Texte à lire:
※ ※ ※
Parce qu’elle continuera de fréquenter ce garçon, Roxane Gay décrit un sentiment de honte, de peur et de culpabilité qui s’établit en elle dès son plus jeune âge. « Le lecture me permettait d’oublier », dit-elle simplement. La petite fille originaire d’Haïti va vouloir tout faire pour disparaître aux yeux des autres garçons. Alors elle va commencer à manger, beaucoup et souvent. « J’avais beau être jeune, je comprenais que pour les hommes, grosse, c’était le contraire de désirable, pas même digne de leur mépris, et je ne connais que trop bien leur mépris », assène-t-elle. Et enfouit en elle son « secret ».
« Mon corps est une cage que je me suis fabriquée »
En pension pendant ses années lycée, elle raconte comment tout son argent de poche passe dans la junk food. « Livrée à moi-même, j’ai perdu tout contrôle sur ce que j’ingérais. » Et constitue la carapace qui pourrait la protéger. « Mon corps est une cage que je me suis fabriquée. Je suis encore en train de chercher le moyen de m’en échapper. » Quelques années plus tard, alors qu’elle s’épanouie dans le théâtre et l’écriture, elle découvre les débuts d’Internet. Et surtout, ses innombrables chat rooms où des étrangers discutent et nouent des relations par écrans interposés.
Elle va aussi se plonger dans la communauté sadomasochiste. Elle en est troublée. « J’ai appris qu’il y avait des gens pour qui non, ça voulait dire non, et j’ai trouvé l’idée puissante et enivrante, je voulais tellement en savoir plus sur les moyens de dire non en toute sécurité. » Elle raconte la perversion, et la brutalité qui marquent ses relations amoureuses. « J’étais tellement seule que je le tolérais volontiers », écrit Roxane Gay qui parle aussi de la nourriture comme son « unique réconfort ».
Grossophobie et injonctions
Autour d’elle, ses proches s’inquiètent de sa prise de poids, et l’encouragent à faire des régimes parfois désastreux pour sa santé. Parfois un peu maladroitement. Une attitude qui a l’effet inverse : « elle m’a poussée à refuser de maigrir, afin de punir ces gens qui prétendaient m’aimer mais qui ne m’acceptaient pas telle que j’étais ». Plus globalement, c’est cette pression sociétale que l’auteure et professeure d’université dénonce aussi dans cet ouvrage. Emissions de télé-réalité, magazines féminins, publicités… les corps, et en particulier ceux des femmes sont scrutés dans leur moindre détail et se doivent d’être toujours minces. Elle parle de son rapport complexe aux vêtements, à la féminité, et des tatouages qui lui ont permis de reprendre le contrôle de son corps.
※ ※ ※
Consigne: Recopiez mot pour mot le passage du texte sur Roxane Gay, de « Grossophobie et injonctions » à « de son corps. ».

Données sources:
※ ※ ※
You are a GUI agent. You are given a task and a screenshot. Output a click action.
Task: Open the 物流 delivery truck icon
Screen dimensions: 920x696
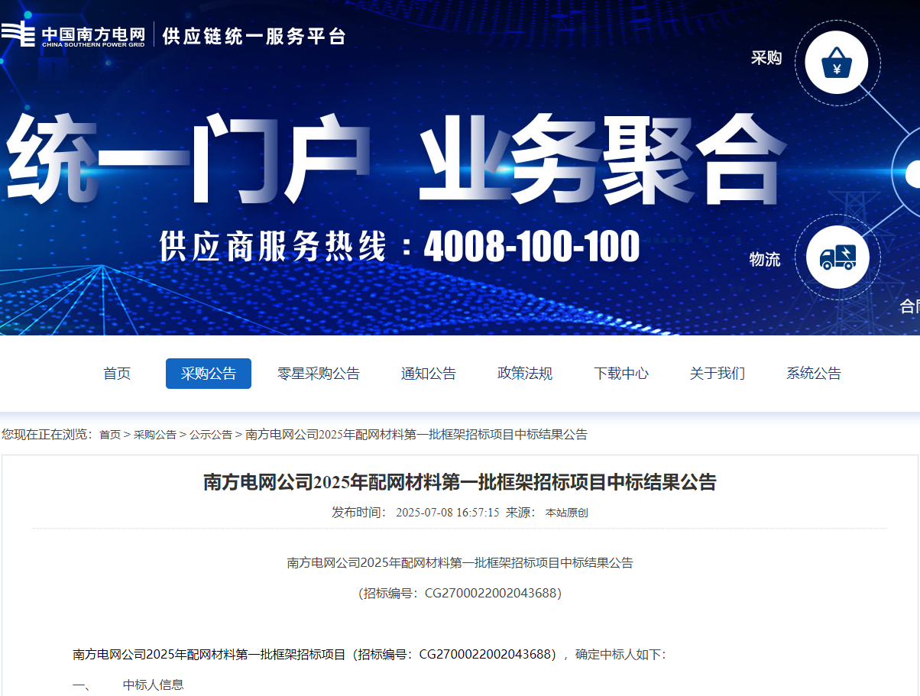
※ ※ ※
Résultat:
Grossophobie et injonctions
Autour d’elle, ses proches s’inquiètent de sa prise de poids, et l’encouragent à faire des régimes parfois désastreux pour sa santé. Parfois un peu maladroitement. Une attitude qui a l’effet inverse : « elle m’a poussée à refuser de maigrir, afin de punir ces gens qui prétendaient m’aimer mais qui ne m’acceptaient pas telle que j’étais ». Plus globalement, c’est cette pression sociétale que l’auteure et professeure d’université dénonce aussi dans cet ouvrage. Emissions de télé-réalité, magazines féminins, publicités… les corps, et en particulier ceux des femmes sont scrutés dans leur moindre détail et se doivent d’être toujours minces. Elle parle de son rapport complexe aux vêtements, à la féminité, et des tatouages qui lui ont permis de reprendre le contrôle de son corps.